“Oh, I don’t think so,” smiled Frances. “But as I am not going to marry, that is beside the point.”

“How nice to be sure you don’t want to!” said the girl with a sigh.

Whereat Frances laughed with a curious lightheartedness. “I didn’t say that, did I? But women of my age think twice before they sign away their liberty.”

“Your age!” Nell stared. “Why, I thought you were quite young!” she said, then blushed violently and turned to go. “Oh, I suppose I oughtn’t to have said that—but it’s true!”

The door closed behind her upon the words, and Frances was left still laughing. “What can have come to them all?” she said. “Me—young! If I am, it’s something in the air that has made me so. I never used to be!”

And then a fantastic thought came to her, checking her laughter. She had never been young before. She had never had time to be young. Could it be possible that for her, here at Tetherstones, life had but just begun? If so—if so—was she right to turn away from aught that life might have to offer?

CHAPTER XI
FAILURE

Well as she knew the way to the Stones from the farm, she had never trodden it save on that one occasion in the fog when Ruth had been her guide. They were approached by a steep and winding lane that led up between high banks to the still steeper track on the open moor that ran directly to them. The whole distance could not be more than half-a-mile, she reflected, as she sat in her room that evening, considering the task that lay before her.

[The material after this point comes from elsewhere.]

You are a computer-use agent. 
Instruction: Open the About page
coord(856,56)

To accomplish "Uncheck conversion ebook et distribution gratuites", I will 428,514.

She hoped to accomplish it unobserved, for she knew that the entire household retired by nine, and some of its members even before that hour in view of the early rising that the farm work entailed; and since she had no intention of allowing her interview with Rotherby to be unduly prolonged, she anticipated that the whole adventure need not take more than half-an-hour or at the most three-quarters. She intended to assume an attitude so prosaically business-like that he would find it impossible to return, or even to attempt to return, to their former relations. In fact, she felt herself to be armed at every point and ready for him. For she felt neither attraction nor repulsion for him now, merely a sort of cold-blooded, wholly impersonal, interest in him as a stepping-stone to that independence which was the dream of her life. It seemed he could help her; therefore she was not in a position to throw him aside. But as a man she scarcely regarded him at all. He had become no more than the medium for the attainment of her ambition—the stepping-stone to ambition—no more than that. How often in life do we thus deceive ourselves, imagining ourselves free and not discerning the bonds of our slavery?

The coming of Dolly at nine o’clock was usually the signal of the general retirement of the rest of the family, but Dolly was a little late that night. She and Milly had been absent for the whole day and they evidently had a good deal to talk about. When Dolly came to her eventually, it was nearly half-an-hour later than usual. Frances was sitting by her open window, watching the moon rise.